### Directions for this task
Your answer must repeat the full listing, line for line.

········

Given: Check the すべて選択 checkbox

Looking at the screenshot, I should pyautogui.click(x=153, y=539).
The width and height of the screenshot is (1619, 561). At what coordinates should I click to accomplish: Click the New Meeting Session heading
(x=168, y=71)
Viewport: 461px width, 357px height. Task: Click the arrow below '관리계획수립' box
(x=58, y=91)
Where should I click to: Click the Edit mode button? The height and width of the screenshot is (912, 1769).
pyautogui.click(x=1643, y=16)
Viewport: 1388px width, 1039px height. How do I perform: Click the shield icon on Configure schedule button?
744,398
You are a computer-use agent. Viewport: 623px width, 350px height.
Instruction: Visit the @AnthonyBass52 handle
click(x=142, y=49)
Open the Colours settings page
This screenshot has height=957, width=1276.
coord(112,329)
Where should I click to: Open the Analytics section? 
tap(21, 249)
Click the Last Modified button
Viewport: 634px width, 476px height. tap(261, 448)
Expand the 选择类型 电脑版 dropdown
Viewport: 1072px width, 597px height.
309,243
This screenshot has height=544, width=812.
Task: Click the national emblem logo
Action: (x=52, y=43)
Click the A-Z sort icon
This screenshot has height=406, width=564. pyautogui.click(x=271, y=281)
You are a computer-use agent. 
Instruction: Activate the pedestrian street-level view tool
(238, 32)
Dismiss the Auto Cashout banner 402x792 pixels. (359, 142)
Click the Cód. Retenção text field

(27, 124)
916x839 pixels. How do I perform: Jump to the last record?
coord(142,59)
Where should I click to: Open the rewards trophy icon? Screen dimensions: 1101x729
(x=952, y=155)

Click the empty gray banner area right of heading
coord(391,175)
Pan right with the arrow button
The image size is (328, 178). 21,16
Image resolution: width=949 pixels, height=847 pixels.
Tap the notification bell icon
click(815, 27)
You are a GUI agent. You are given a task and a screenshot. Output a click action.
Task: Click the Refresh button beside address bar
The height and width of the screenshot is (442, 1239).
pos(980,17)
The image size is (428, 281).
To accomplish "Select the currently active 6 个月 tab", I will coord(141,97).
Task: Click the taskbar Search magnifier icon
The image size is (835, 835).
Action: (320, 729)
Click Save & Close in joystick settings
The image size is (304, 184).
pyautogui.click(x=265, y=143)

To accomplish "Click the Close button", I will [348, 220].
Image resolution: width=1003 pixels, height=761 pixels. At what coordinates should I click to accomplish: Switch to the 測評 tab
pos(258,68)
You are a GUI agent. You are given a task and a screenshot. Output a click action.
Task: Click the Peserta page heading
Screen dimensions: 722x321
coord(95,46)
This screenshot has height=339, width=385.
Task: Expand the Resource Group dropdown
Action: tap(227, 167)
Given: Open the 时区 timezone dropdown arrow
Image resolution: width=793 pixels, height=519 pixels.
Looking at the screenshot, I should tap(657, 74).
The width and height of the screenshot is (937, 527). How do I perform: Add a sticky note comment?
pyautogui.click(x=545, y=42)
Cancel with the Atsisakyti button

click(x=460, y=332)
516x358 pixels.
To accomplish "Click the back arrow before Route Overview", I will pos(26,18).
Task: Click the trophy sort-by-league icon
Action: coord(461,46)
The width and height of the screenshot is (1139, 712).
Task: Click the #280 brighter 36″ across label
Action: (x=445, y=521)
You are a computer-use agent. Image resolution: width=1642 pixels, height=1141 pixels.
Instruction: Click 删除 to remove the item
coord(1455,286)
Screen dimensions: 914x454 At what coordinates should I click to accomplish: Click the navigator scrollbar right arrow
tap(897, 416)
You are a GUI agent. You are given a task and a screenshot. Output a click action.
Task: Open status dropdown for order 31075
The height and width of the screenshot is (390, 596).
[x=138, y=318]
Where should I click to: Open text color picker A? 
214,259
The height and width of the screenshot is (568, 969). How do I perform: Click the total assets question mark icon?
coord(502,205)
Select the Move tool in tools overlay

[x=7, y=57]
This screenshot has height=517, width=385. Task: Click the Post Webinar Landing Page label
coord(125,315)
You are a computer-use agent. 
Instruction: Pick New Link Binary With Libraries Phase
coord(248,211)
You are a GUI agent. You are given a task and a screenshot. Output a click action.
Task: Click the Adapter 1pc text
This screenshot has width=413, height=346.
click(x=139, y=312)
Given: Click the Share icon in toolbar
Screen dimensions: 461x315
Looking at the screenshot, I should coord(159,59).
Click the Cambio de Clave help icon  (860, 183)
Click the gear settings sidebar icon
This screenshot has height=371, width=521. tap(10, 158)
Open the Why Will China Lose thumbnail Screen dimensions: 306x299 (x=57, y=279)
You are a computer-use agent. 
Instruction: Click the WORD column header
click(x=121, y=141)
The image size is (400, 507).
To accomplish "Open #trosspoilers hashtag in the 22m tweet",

········

### Response to this task
Given: Check the すべて選択 checkbox

Looking at the screenshot, I should pyautogui.click(x=153, y=539).
The width and height of the screenshot is (1619, 561). At what coordinates should I click to accomplish: Click the New Meeting Session heading
(x=168, y=71)
Viewport: 461px width, 357px height. Task: Click the arrow below '관리계획수립' box
(x=58, y=91)
Where should I click to: Click the Edit mode button? The height and width of the screenshot is (912, 1769).
pyautogui.click(x=1643, y=16)
Viewport: 1388px width, 1039px height. How do I perform: Click the shield icon on Configure schedule button?
744,398
You are a computer-use agent. Viewport: 623px width, 350px height.
Instruction: Visit the @AnthonyBass52 handle
click(x=142, y=49)
Open the Colours settings page
This screenshot has height=957, width=1276.
coord(112,329)
Where should I click to: Open the Analytics section? 
tap(21, 249)
Click the Last Modified button
Viewport: 634px width, 476px height. tap(261, 448)
Expand the 选择类型 电脑版 dropdown
Viewport: 1072px width, 597px height.
309,243
This screenshot has height=544, width=812.
Task: Click the national emblem logo
Action: (x=52, y=43)
Click the A-Z sort icon
This screenshot has height=406, width=564. pyautogui.click(x=271, y=281)
You are a computer-use agent. 
Instruction: Activate the pedestrian street-level view tool
(238, 32)
Dismiss the Auto Cashout banner 402x792 pixels. (359, 142)
Click the Cód. Retenção text field

(27, 124)
916x839 pixels. How do I perform: Jump to the last record?
coord(142,59)
Where should I click to: Open the rewards trophy icon? Screen dimensions: 1101x729
(x=952, y=155)

Click the empty gray banner area right of heading
coord(391,175)
Pan right with the arrow button
The image size is (328, 178). 21,16
Image resolution: width=949 pixels, height=847 pixels.
Tap the notification bell icon
click(815, 27)
You are a GUI agent. You are given a task and a screenshot. Output a click action.
Task: Click the Refresh button beside address bar
The height and width of the screenshot is (442, 1239).
pos(980,17)
The image size is (428, 281).
To accomplish "Select the currently active 6 个月 tab", I will coord(141,97).
Task: Click the taskbar Search magnifier icon
The image size is (835, 835).
Action: (320, 729)
Click Save & Close in joystick settings
The image size is (304, 184).
pyautogui.click(x=265, y=143)

To accomplish "Click the Close button", I will [348, 220].
Image resolution: width=1003 pixels, height=761 pixels. At what coordinates should I click to accomplish: Switch to the 測評 tab
pos(258,68)
You are a GUI agent. You are given a task and a screenshot. Output a click action.
Task: Click the Peserta page heading
Screen dimensions: 722x321
coord(95,46)
This screenshot has height=339, width=385.
Task: Expand the Resource Group dropdown
Action: tap(227, 167)
Given: Open the 时区 timezone dropdown arrow
Image resolution: width=793 pixels, height=519 pixels.
Looking at the screenshot, I should tap(657, 74).
The width and height of the screenshot is (937, 527). How do I perform: Add a sticky note comment?
pyautogui.click(x=545, y=42)
Cancel with the Atsisakyti button

click(x=460, y=332)
516x358 pixels.
To accomplish "Click the back arrow before Route Overview", I will pos(26,18).
Task: Click the trophy sort-by-league icon
Action: coord(461,46)
The width and height of the screenshot is (1139, 712).
Task: Click the #280 brighter 36″ across label
Action: (x=445, y=521)
You are a computer-use agent. Image resolution: width=1642 pixels, height=1141 pixels.
Instruction: Click 删除 to remove the item
coord(1455,286)
Screen dimensions: 914x454 At what coordinates should I click to accomplish: Click the navigator scrollbar right arrow
tap(897, 416)
You are a GUI agent. You are given a task and a screenshot. Output a click action.
Task: Open status dropdown for order 31075
The height and width of the screenshot is (390, 596).
[x=138, y=318]
Where should I click to: Open text color picker A? 
214,259
The height and width of the screenshot is (568, 969). How do I perform: Click the total assets question mark icon?
coord(502,205)
Select the Move tool in tools overlay

[x=7, y=57]
This screenshot has height=517, width=385. Task: Click the Post Webinar Landing Page label
coord(125,315)
You are a computer-use agent. 
Instruction: Pick New Link Binary With Libraries Phase
coord(248,211)
You are a GUI agent. You are given a task and a screenshot. Output a click action.
Task: Click the Adapter 1pc text
This screenshot has width=413, height=346.
click(x=139, y=312)
Given: Click the Share icon in toolbar
Screen dimensions: 461x315
Looking at the screenshot, I should coord(159,59).
Click the Cambio de Clave help icon  (860, 183)
Click the gear settings sidebar icon
This screenshot has height=371, width=521. tap(10, 158)
Open the Why Will China Lose thumbnail Screen dimensions: 306x299 (x=57, y=279)
You are a computer-use agent. 
Instruction: Click the WORD column header
click(x=121, y=141)
The image size is (400, 507).
To accomplish "Open #trosspoilers hashtag in the 22m tweet",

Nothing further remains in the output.